Many women don't want to live with their in-laws, not to support them, but to live in a depressed environment. Many young couples are very loving when they are not in front of their parents. Men will not hesitate to show their love to their wives and live a sweet and warm life. Once in front of parents, there will be a 180 degree reversal. Instruct my wife to do this and that to show my mother that I can "control" my wife and satisfy her son's capable vanity. The reason is that men can't tell the love between two women from their completely different love. One is affection, and the other is love. They are not antagonistic. If a man deliberately ignores his wife in front of his mother and treats her like ice, it is trampling on her self-esteem and feelings.
Bajie: Please honor your parents and don't pass on your filial piety to your wife.

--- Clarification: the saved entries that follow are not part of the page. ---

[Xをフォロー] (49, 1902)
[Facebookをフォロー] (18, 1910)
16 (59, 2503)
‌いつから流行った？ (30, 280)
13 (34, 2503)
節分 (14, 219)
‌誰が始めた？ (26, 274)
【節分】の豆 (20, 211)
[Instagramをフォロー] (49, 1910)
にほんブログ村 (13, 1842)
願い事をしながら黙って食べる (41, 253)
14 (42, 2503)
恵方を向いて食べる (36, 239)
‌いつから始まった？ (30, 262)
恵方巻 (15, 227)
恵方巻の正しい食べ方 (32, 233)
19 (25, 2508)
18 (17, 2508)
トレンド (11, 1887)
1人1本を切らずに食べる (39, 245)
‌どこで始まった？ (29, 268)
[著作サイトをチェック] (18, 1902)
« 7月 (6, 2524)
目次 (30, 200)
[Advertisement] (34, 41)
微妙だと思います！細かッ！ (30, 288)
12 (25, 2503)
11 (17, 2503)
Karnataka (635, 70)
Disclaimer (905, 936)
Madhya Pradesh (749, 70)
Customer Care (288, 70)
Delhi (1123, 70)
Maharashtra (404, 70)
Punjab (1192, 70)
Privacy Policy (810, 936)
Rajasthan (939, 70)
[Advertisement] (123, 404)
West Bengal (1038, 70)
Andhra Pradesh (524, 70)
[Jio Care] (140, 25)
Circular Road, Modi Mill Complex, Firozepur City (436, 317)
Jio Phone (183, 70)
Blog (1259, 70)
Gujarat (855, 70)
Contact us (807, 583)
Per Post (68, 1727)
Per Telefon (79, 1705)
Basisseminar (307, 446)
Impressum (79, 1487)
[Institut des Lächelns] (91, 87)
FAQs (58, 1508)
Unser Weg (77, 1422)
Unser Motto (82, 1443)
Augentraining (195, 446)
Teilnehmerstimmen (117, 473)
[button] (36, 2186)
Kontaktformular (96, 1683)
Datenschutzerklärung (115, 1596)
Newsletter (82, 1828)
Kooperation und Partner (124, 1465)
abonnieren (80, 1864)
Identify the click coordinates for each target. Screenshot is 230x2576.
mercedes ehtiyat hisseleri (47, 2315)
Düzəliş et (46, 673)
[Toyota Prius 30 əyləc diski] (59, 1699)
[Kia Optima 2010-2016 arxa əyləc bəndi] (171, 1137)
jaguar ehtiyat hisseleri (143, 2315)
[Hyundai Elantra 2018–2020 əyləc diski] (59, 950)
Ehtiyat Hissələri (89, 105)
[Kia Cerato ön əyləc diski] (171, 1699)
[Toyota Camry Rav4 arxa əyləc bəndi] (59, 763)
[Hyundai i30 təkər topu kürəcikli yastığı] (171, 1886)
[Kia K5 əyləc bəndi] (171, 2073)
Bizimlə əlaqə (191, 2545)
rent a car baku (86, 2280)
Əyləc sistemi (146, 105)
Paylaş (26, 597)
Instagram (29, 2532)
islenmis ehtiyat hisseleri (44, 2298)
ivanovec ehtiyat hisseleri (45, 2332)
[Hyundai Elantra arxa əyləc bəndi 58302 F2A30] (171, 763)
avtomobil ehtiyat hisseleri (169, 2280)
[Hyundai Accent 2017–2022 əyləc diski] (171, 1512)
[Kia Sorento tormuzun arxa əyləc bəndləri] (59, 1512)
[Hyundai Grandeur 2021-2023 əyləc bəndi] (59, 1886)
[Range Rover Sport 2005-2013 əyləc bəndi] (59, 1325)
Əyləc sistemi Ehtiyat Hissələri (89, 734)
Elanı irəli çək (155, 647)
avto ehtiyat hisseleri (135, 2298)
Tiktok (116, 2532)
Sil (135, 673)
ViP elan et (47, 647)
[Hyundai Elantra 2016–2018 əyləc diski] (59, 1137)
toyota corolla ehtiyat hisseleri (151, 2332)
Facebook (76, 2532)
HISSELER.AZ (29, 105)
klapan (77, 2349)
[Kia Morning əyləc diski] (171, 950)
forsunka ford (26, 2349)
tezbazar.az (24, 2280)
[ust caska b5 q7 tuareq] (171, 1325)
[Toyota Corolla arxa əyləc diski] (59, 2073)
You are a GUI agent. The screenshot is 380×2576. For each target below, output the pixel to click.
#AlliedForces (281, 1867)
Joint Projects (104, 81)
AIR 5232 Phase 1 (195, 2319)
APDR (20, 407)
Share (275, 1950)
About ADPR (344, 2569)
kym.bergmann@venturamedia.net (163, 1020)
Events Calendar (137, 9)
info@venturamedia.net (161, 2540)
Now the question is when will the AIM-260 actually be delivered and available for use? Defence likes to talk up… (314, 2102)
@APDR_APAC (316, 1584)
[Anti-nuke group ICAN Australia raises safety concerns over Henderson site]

It is right for parents to be grateful for their kindness, but you can't force your wife to be grateful to your parents. Even if her parents are critical of her, you should ask her to be filial for herself and not allow her to do anything bad, otherwise you will accuse her of unfilial. Although your parents worked hard to raise you, you married a wife just to find yourself a body to honor your parents and double your body?
The ninth precept: please treat your parents and in-laws equally, and don't let your wife "marry her husband and forget her mother"
As a daughter-in-law, there is no reason to prevent her husband from honoring her in-laws. Similarly, as a husband, there is no reason to stop his wife from honoring her parents-in-law. You can ask your wife to honor her parents with a sense of security and safety. Can you do this yourself and treat your parents-in-law with the same attitude?